OTOP checkpointing must block the process :( :( :(
OTOP tricks for persistence:
- If system dirty page bits are not available (e.g. OTOP),
then they should be manually emulated by software,
with a write barrier :( :(
- BEFORE a checkpoint, the previous checkpoint will be
committed in case it hasn't been yet.
If it wasn't committed, then the checkpoint before it was still valid,
so everything's fine.
This allows the process to continue to run after checkpoint writes
were scheduled, unless we *really* need to stop.
- The problem is that we need two fsync() to commit the changes:
one for all the data, one for atomically committing the super-block
after everything's done.
What we may do, if not satisfied with the previous checkpoint,
is to schedule the fsync() after we let some time to the unix kernel,
so that we can hope that fsync() won't stop the process.

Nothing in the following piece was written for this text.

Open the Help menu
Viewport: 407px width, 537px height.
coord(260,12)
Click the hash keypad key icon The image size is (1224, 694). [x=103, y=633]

Multithreading and Locking
- Thread states are cheap continuations.
- A lock is actually a unique resource server thread
that executes routines that are given to it.
- Such locks as higher-order functions
provide a clean semantic framework
to solve problems of "priority inversion" in threads.
Resource-tracking and quotas
- No need to have multiple physical address spaces
to achieve multiple logical address spaces.
To achieve quotas in resource usage,
you just need keep track of how much resources are used
by the current resource user(s).
- An efficient implementation would:
- keep track of usage synchronously for seldom used resources;
- just update global counters at user-switch time
for resources that are constantly evolving
- When there are recursive users,
either they might all be updated at user-switch time,
or only the deepest users are, and the counters for the
others are (implicitly or explicitly) invalidated.
- All this can be done by reflectively modifying the GC/threading code,
without any special OS support besides generic reflection.
- Do implement.
- Document the current implementation.
- Think about the the compatibility of real-time objects and securely
synchronized objects: real-time generally means that we use fixed-size
buffers that we update in place. But then, we must keep a synchronized
version (perhaps several of them), so we must have multiple copies of
the object, and be sure that copying is atomic (*ouch*).
- Point to the GC-FAQ, etc (see page Review/Languages.html)
This document last modified on Sunday, 29-Oct-2006 13:02:08 PST.